▶ _AIM OF THE EXERCISE_:
Below are the records. List every line holding the word "Select".

** SUPPLIED ENTRIES follows **

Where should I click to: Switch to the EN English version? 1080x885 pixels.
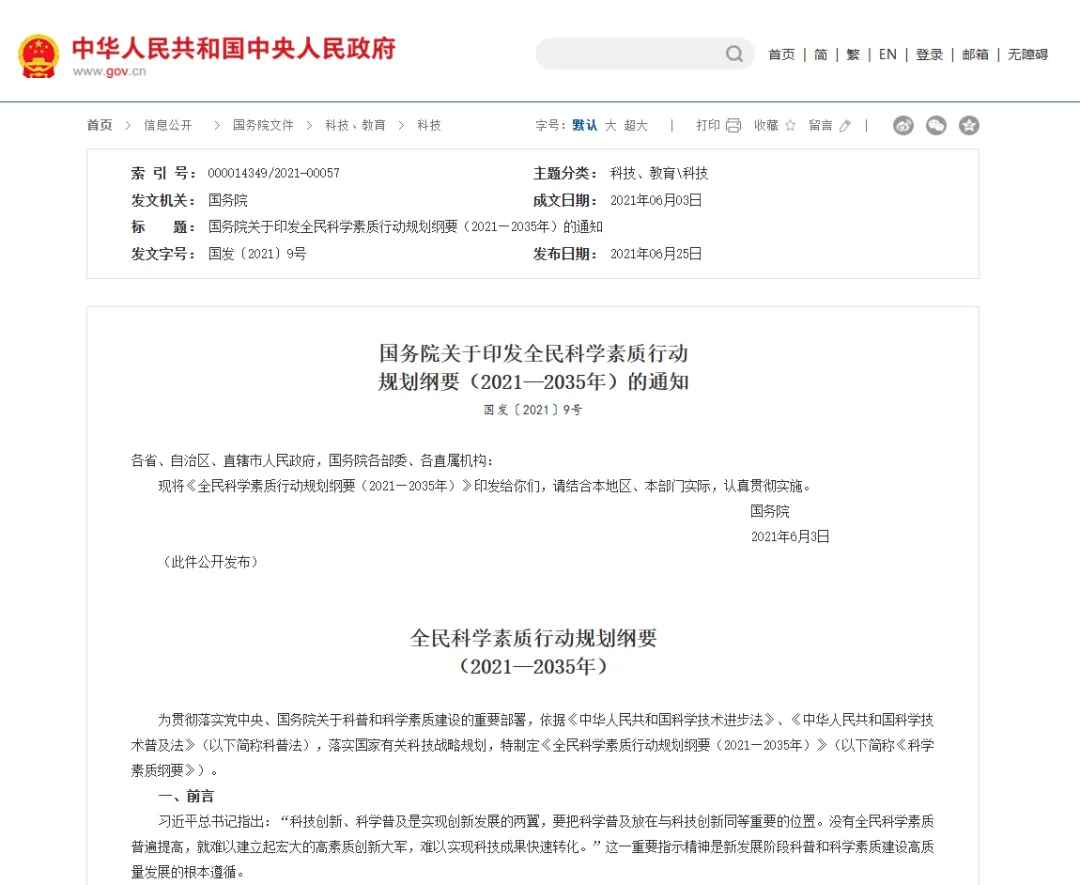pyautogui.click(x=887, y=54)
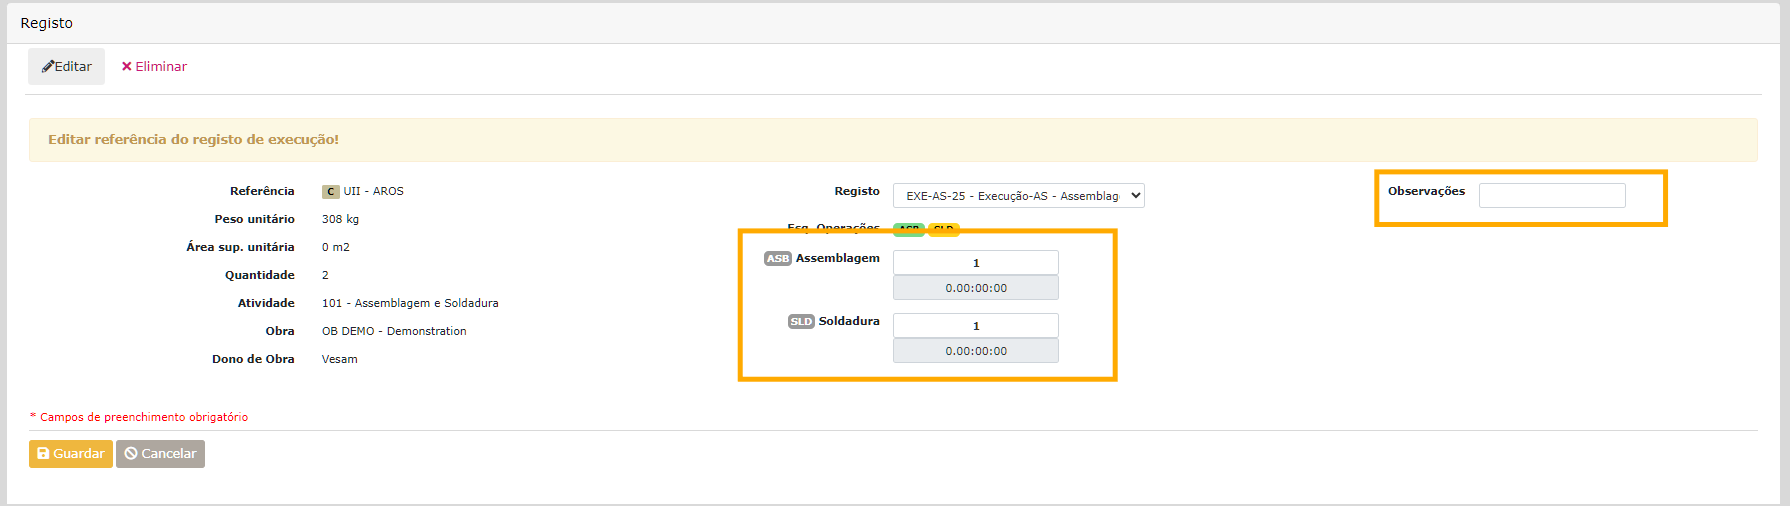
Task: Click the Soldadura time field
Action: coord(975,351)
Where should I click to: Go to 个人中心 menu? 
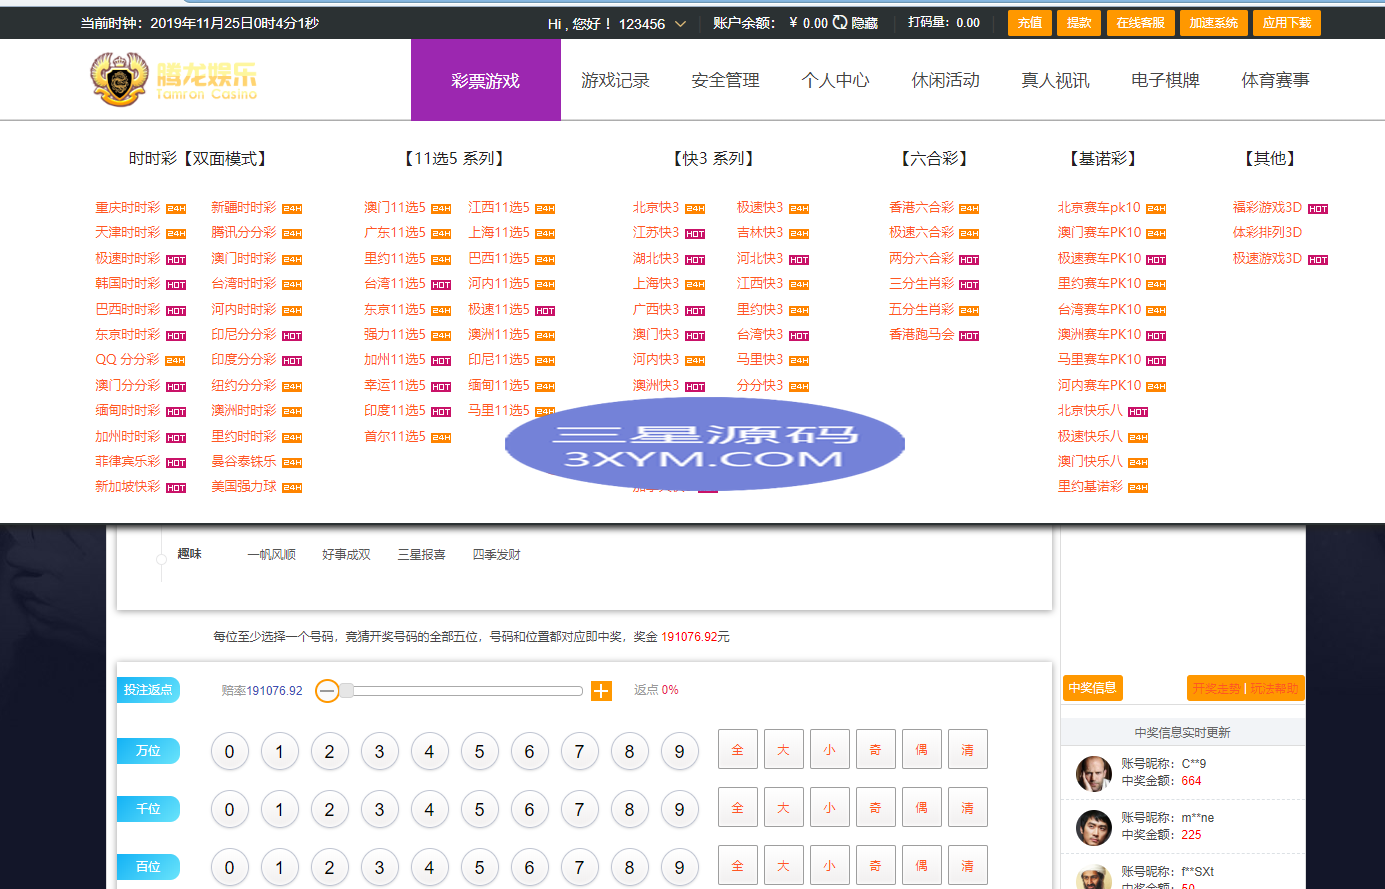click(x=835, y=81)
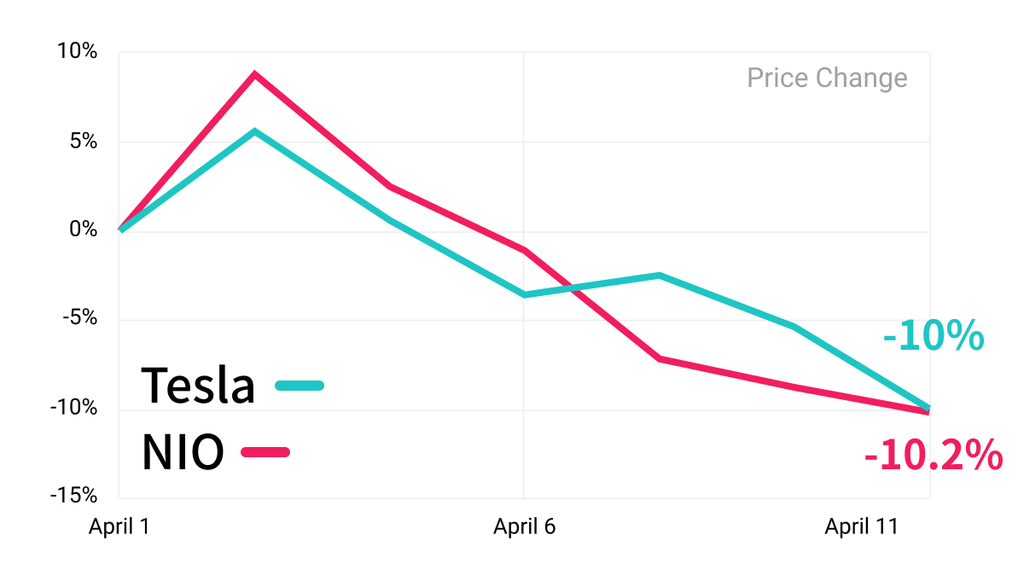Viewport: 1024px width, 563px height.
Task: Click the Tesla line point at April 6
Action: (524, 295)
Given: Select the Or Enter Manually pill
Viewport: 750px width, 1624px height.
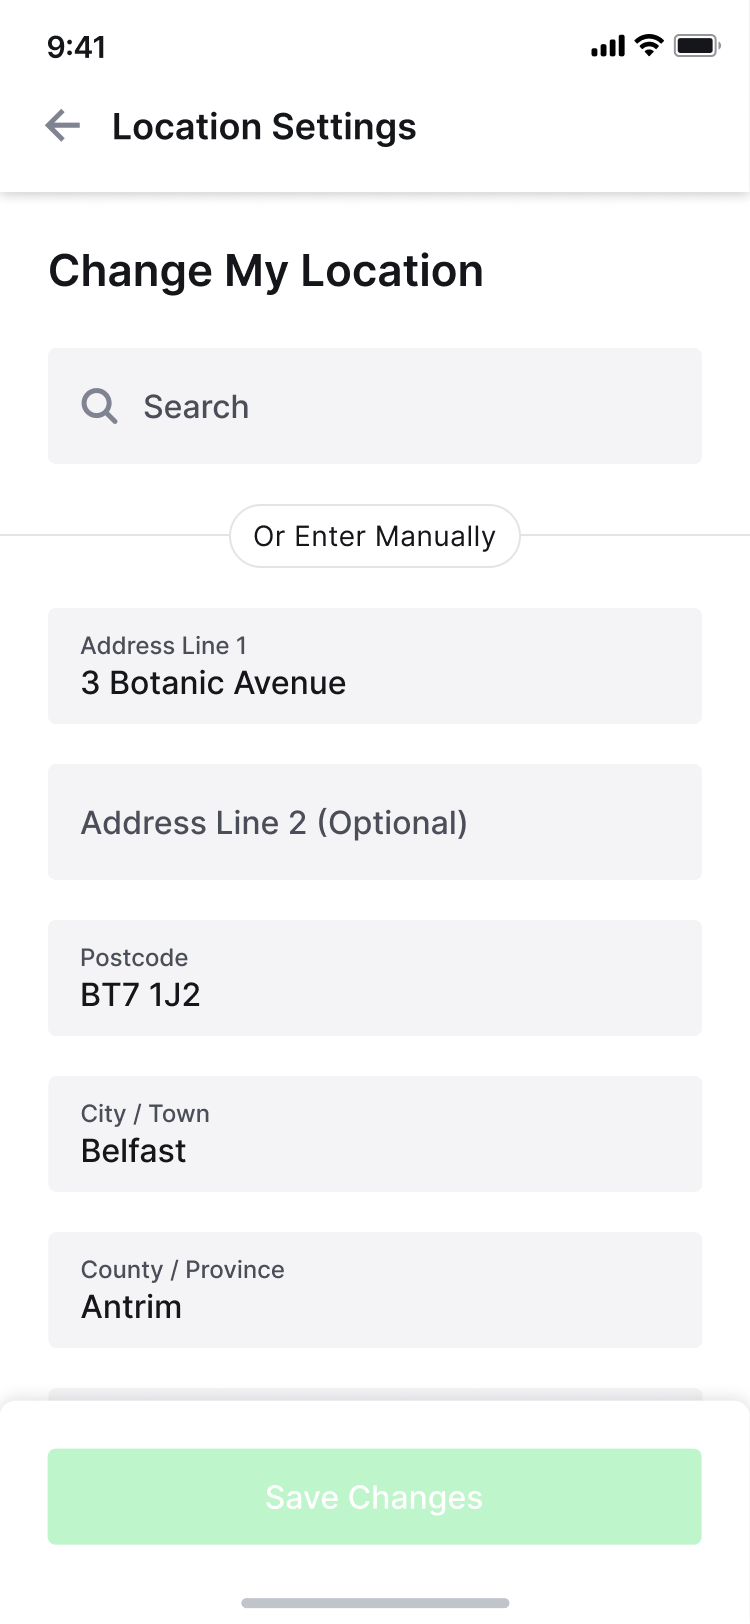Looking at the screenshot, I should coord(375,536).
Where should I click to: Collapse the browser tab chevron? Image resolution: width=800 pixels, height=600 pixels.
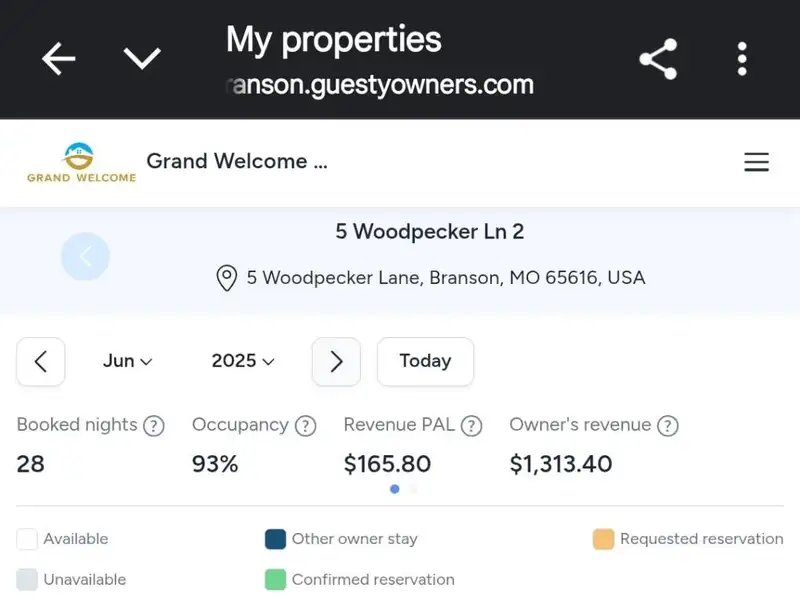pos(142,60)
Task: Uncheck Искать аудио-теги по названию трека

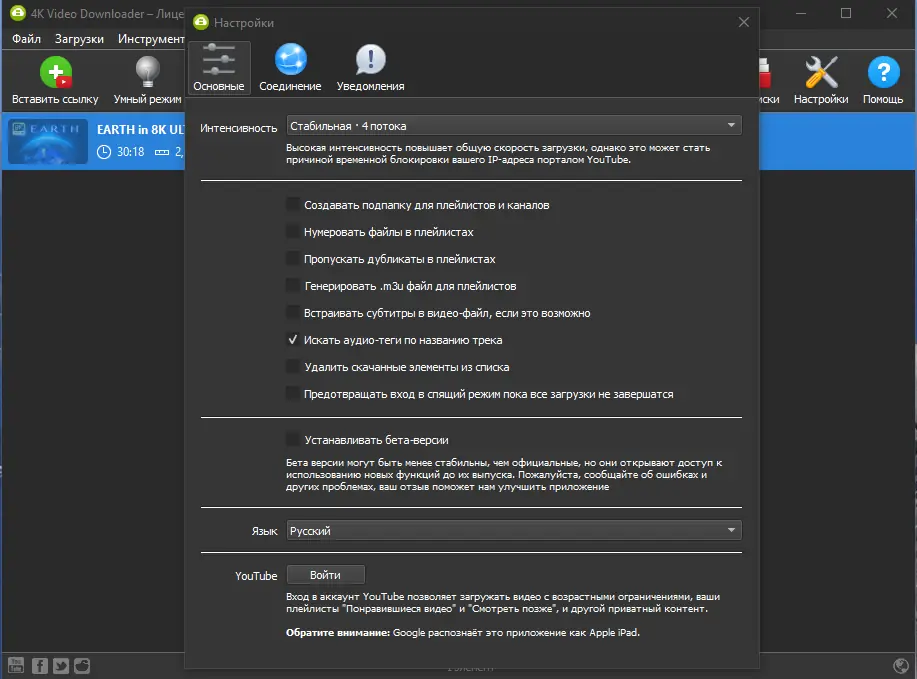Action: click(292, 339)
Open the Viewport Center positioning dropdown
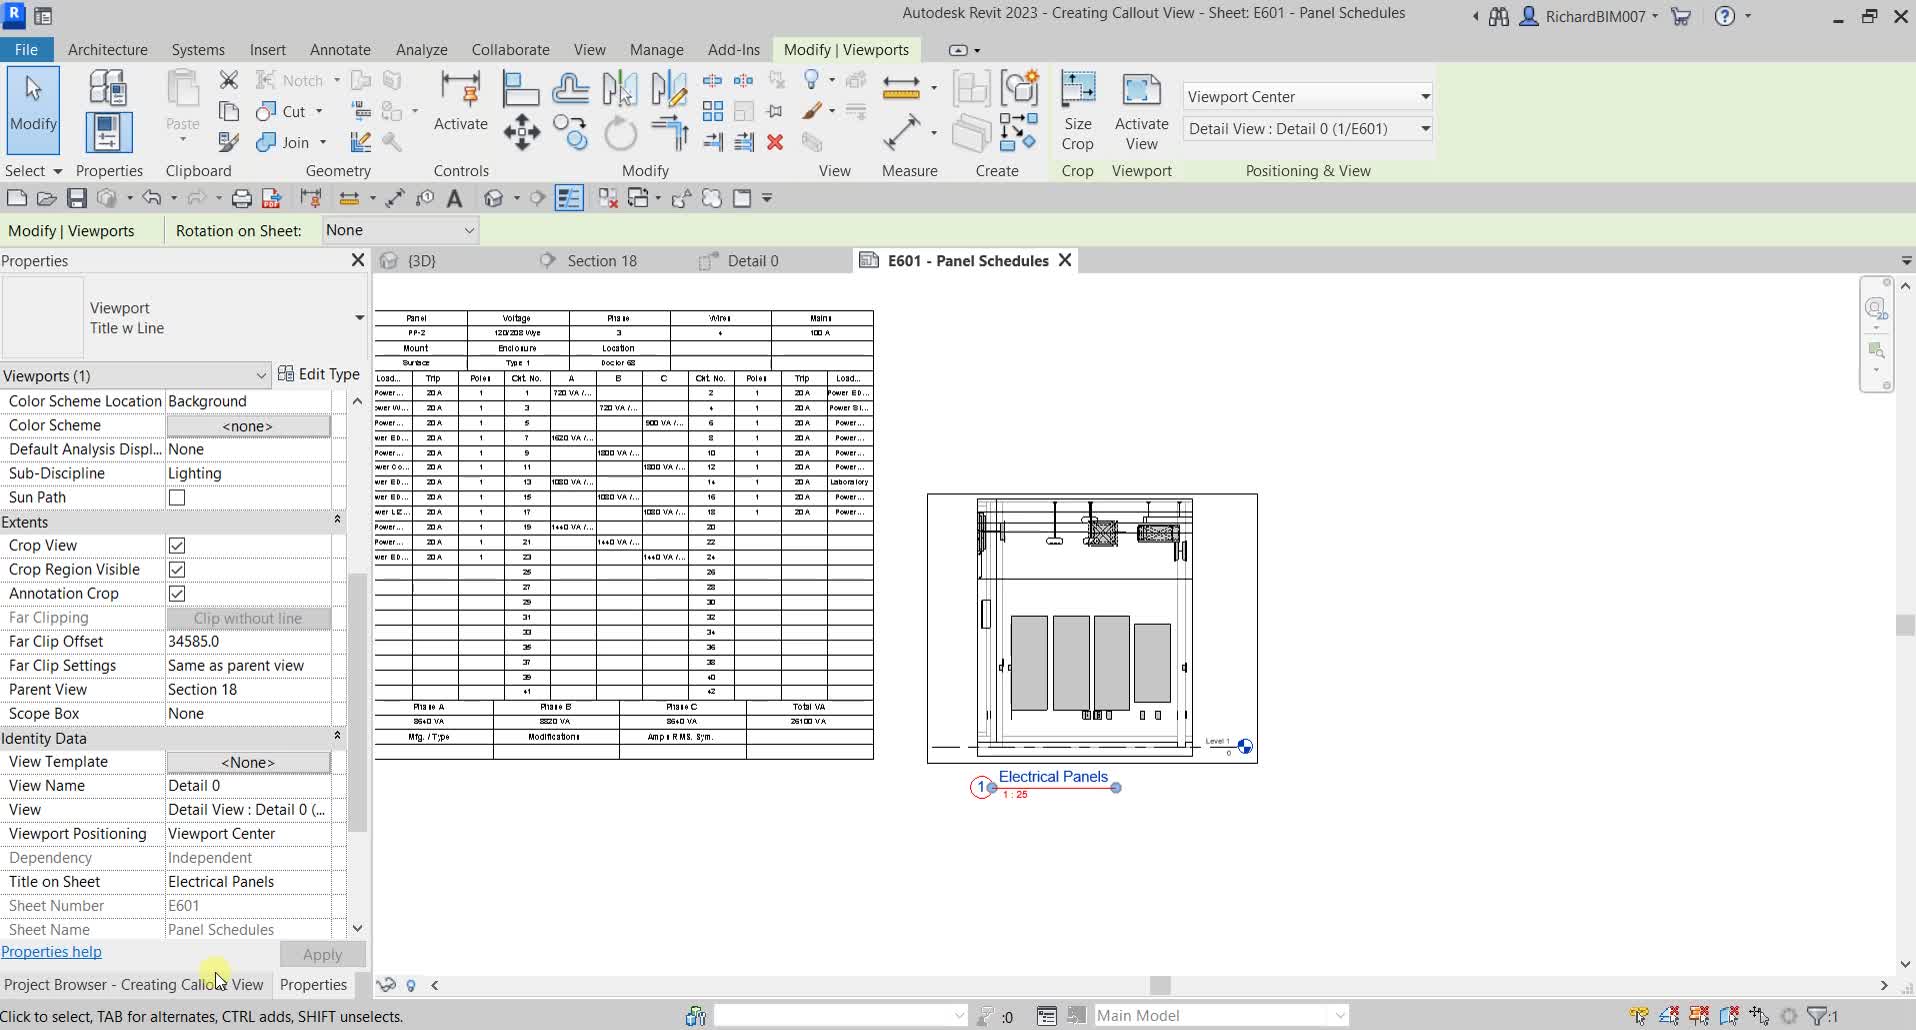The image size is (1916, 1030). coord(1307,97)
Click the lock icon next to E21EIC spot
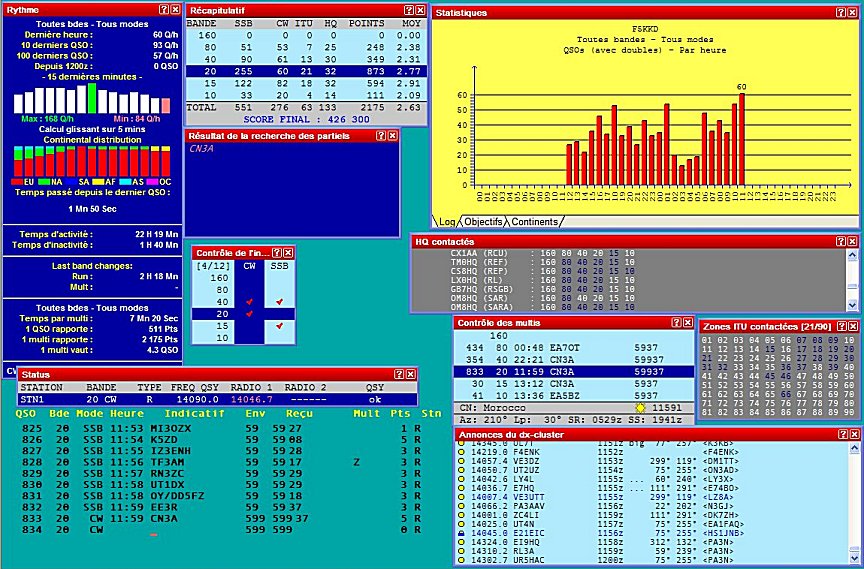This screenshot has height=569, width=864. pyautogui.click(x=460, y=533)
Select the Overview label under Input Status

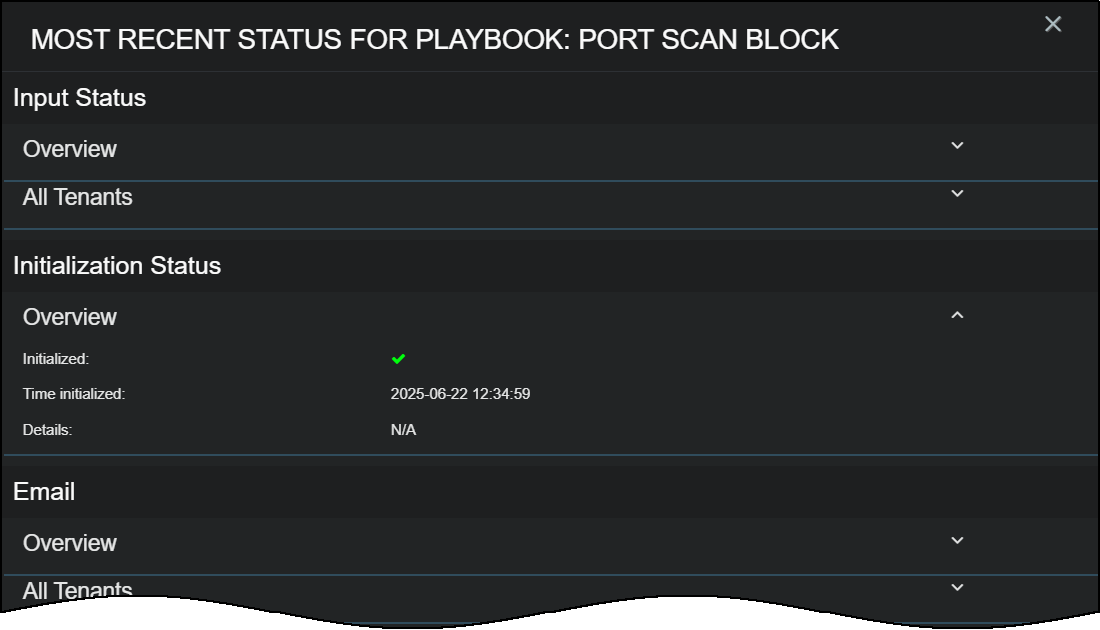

** End of SUPPLIED ENTRIES **

▶ _RESULT_:
Given: Select the Or Enter Manually pill
Select the Overview label under Input Status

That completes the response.